Purpose of review: The introduction of the macromolecule tumor necrosis factor inhibitors etanercept, infliximab, and adalimumab has proven very successful for patients with spondyloarthropathies. The greatest experience has accrued in ankylosing spondylitis and psoriatic arthritis. This paper reviews data from clinical trials with tumor necrosis factor inhibitors in ankylosing spondylitis and psoriatic arthritis.

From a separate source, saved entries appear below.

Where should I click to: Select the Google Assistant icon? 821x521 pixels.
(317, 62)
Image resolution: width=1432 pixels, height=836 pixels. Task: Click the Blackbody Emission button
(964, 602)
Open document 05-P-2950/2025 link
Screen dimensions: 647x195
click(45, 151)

Recent findings: Treatment with tumor necrosis factor inhibitors has not only resulted in substantial improvement in the signs and symptoms of arthritis but has also improved functional status and quality of life in ankylosing spondylitis and psoriatic arthritis. Improvements in associated inflammatory features, such as enthesitis in psoriatic arthritis and uveitis in ankylosing spondylitis, have also been observed. Moreover, treatment has been shown to inhibit the progression of radiographic joint damage in psoriatic arthritis and to attenuate spinal inflammation in ankylosing spondylitis. The notable success of tumor necrosis factor inhibitors has not only changed the treatment paradigms for these conditions but has also stimulated studies aimed at improving diagnosis, prognostic stratification, and other aspects of clinical care.
Summary: The introduction of tumor necrosis factor inhibitors for patients with ankylosing spondylitis and psoriatic arthritis has had a tremendous impact on daily clinical care.